On April 3, 2014, Braunerhjelm was appointed by the Swedish government chairman of the Entrepreneurship Committee with the task of reviewing corporate taxes and the conditions for starting, operating, developing and owning companies in Sweden.

His scientific publications have, according to Google Scholar, an h-index of 34.
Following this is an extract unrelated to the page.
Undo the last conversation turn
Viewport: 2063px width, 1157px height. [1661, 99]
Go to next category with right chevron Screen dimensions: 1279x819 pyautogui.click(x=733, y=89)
== Bibliography (selected) ==
- 2001 – Eliasson Gunnar, Braunerhjelm Pontus, red. Huvudkontoren flyttar ut: om de svenska huvudkontorens betydelse för tillväxt och välstånd (1. uppl.). Stockholm: SNS förl. Libris länk. ISBN 9171508260
- 2004 – Braunerhjelm Pontus, Skogh Göran, red. Sista fracken inga fickor har: filantropi och ekonomisk tillväxt (1. uppl.). Stockholm: SNS förl. Libris länk. ISBN 9171509399
- 2006 – Andersson, Thomas; Braunerhjelm Pontus, Jakobsson Ulf. Det svenska miraklet i repris?: om den tredje industriella revolutionen, globaliseringen och tillväxten (1. uppl.). Stockholm: SNS förlag. Libris länk. ISBN 9185355518
- 2008 – (på engelska) Entrepreneurship, knowledge, and economic growth. Foundations and trends in entrepreneurship, 1551-3114; 2008:5. Boston: Now Publishers. Libris länk. ISBN 9781601981240
- 2012 – Braunerhjelm, Pontus; Eklund Klas, Henrekson Magnus. Ett ramverk för innovationspolitiken: hur göra Sverige mer entreprenöriellt?. Stockholm: Samhällsförlaget. Libris länk. ISBN 9789197943284
- 2013 – Braunerhjelm Pontus, red. Institutioner och incitament för innovation: entreprenöriella vägval för svensk tillväxt. Swedish Economic Forum report; 2013. Stockholm: Entreprenörskapsforum. Libris länk
- 2016 – Braunerhjelm Pontus, Larsson Johan P., Thulin Per, Skoogberg Ylva, red (på engelska). The entrepreneurial challenge: a comparative study of entrepreneurial dynamics in China, Europe and the US. Örebro: Swedish Entrepreneurship Forum. Libris länk. ISBN 9789189301832

== Awards ==
Eklund Johan, Norlin Pernilla, red (2018). Festskrift till Pontus Braunerhjelm. [Örebro]: Entreprenörskapsforum. Libris länk. ISBN 9789189301986 - festskrift till Braunerhjelms 65-årsdag.